クラウド環境ではログの監視やログ分析がシステム運用の基礎になります。CloudWatch Logsの仕組みを理解しておくことで、アプリケーションのトラブルシューティングやシステム監視をスムーズに行えるようになります。AWSを使ったシステム開発やインフラ運用を行う場合は、CloudWatch Logsの基本構造とログが出力されないときの確認ポイントをしっかり理解しておくことが大切です。

CloudWatchエージェント状態確認のサンプル


systemctl status amazon-cloudwatch-agent
amazon-cloudwatch-agent.service - Amazon CloudWatch Agent
Active: active (running)

ロググループ送信設定の例


{
 "logs": {
   "logs_collected": {
     "files": {
       "collect_list": [
         {
           "file_path": "/var/log/messages",
           "log_group_name": "ec2-system-log",
           "log_stream_name": "{instance_id}"
         }
       ]
     }
   }
 }
}
先生と生徒の振り返り会話

生徒

今日の記事でCloudWatch Logsが出力されない原因がよく分かりました。ロググループやIAMロールなど、確認するポイントがいくつもあるんですね。

先生

その通りです。

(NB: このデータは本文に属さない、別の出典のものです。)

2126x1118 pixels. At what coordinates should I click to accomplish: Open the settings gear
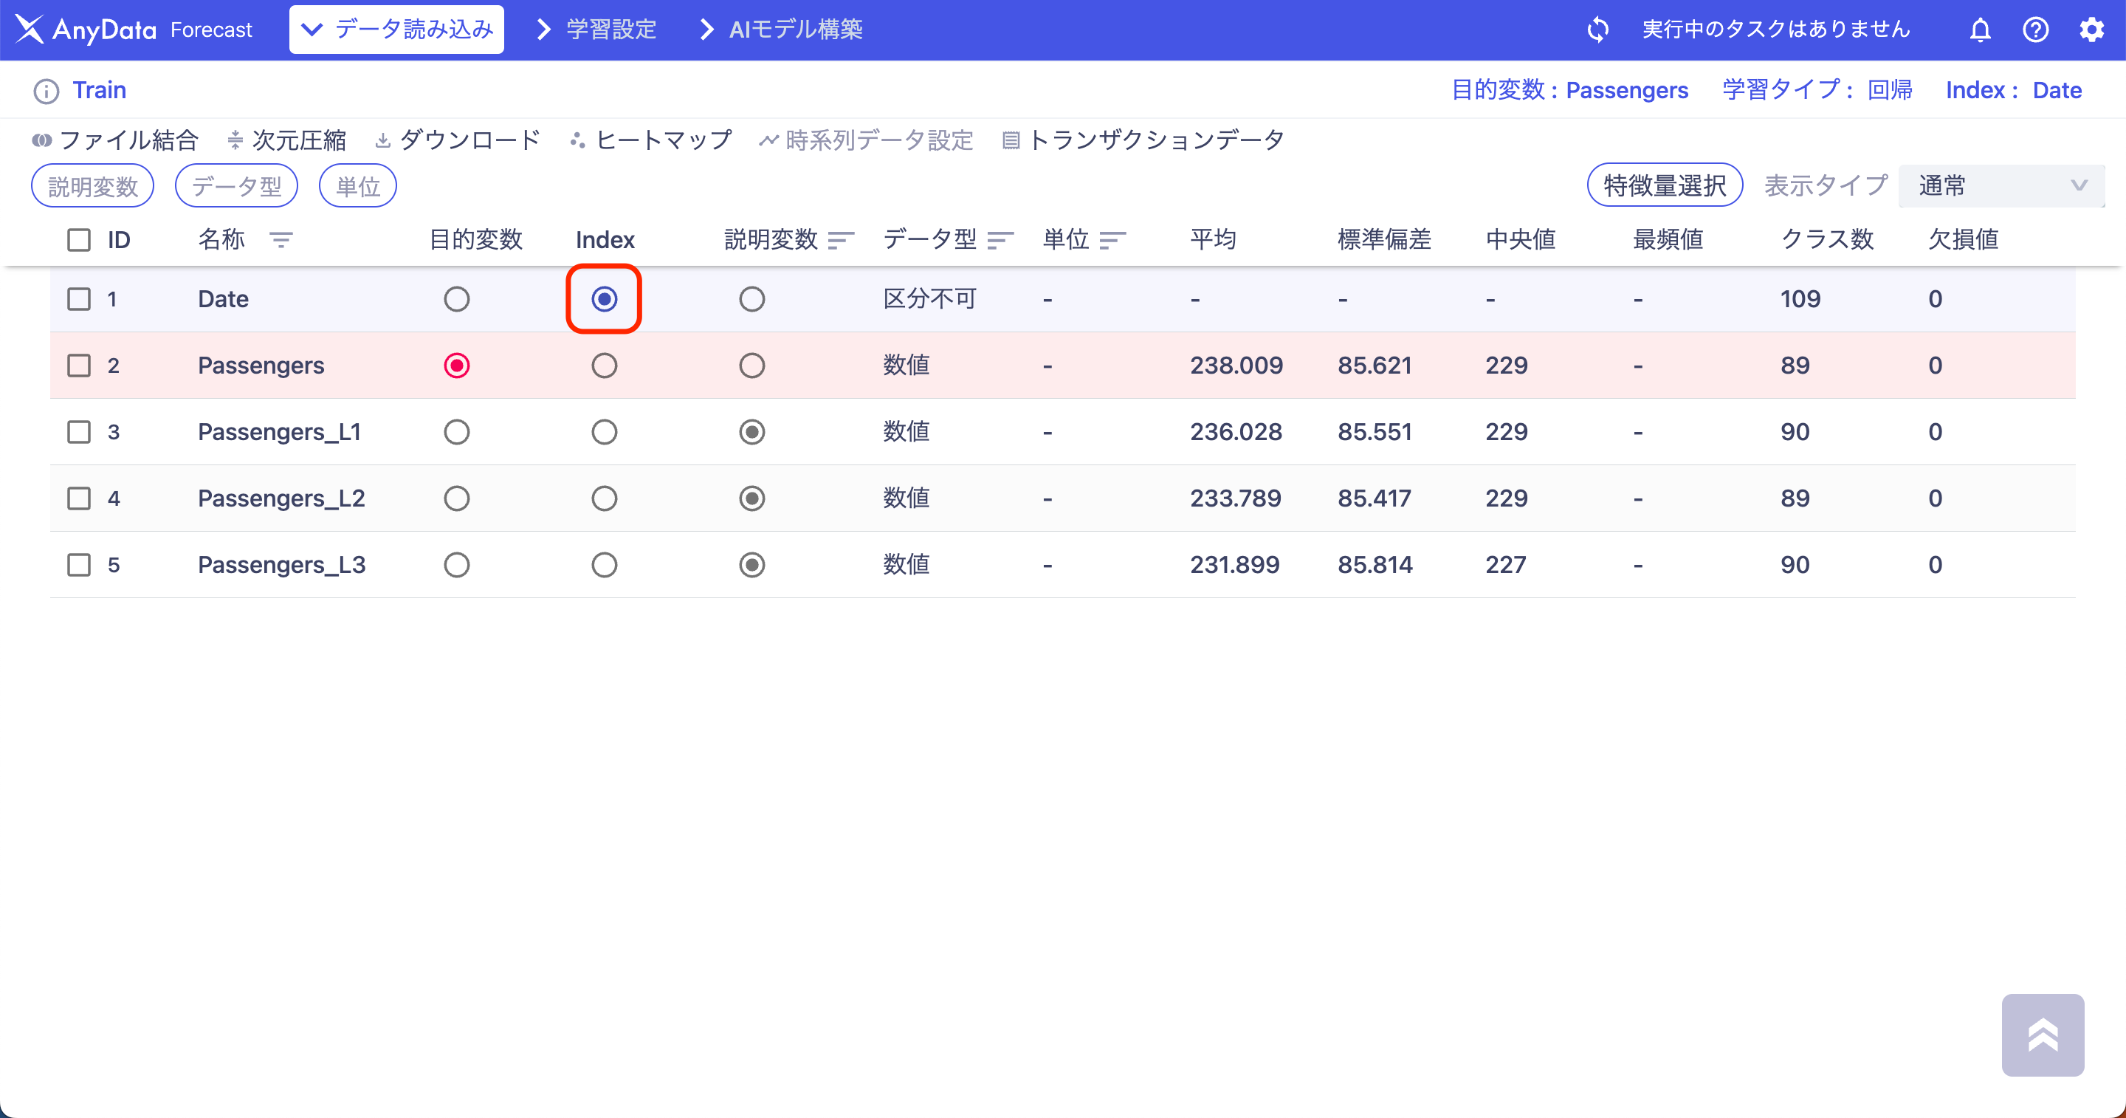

AWSのトラブルシューティングでは、どこで問題が発生しているかを順番に確認することが大切です。特にCloudWatch Logsの場合はロググループ、IAMロール、CloudWatchエージェント、ログ設定などを順番に確認していくと原因を特定しやすくなります。

生徒

IAMロールの権限不足が原因になることが多いという話が印象に残りました。権限設定はAWSではとても重要なんですね。

先生

はい。AWSではサービス同士が連携するためにIAMロールを利用します。CloudWatch Logsへログを書き込むためにも適切なポリシーが必要になります。権限が不足しているとログは送信されません。

生徒

EC2の場合はCloudWatchエージェントが必要で、Lambdaは自動でログが出るという違いも理解できました。

先生

いい理解ですね。AWSのサービスごとにログの仕組みは少し違いますが、CloudWatch Logsに集約されるという点は共通しています。ログ管理の仕組みを理解すると運用がとても楽になります。

生徒

これからAWSのトラブルシューティングをするときは、まずCloudWatch Logsを確認して原因を探すようにします。

先生

それがとても大切です。ログにはシステムの状態やエラーの原因が必ず記録されています。CloudWatch Logsを正しく設定し、ログを確認する習慣をつけることでAWSの運用スキルは大きく向上します。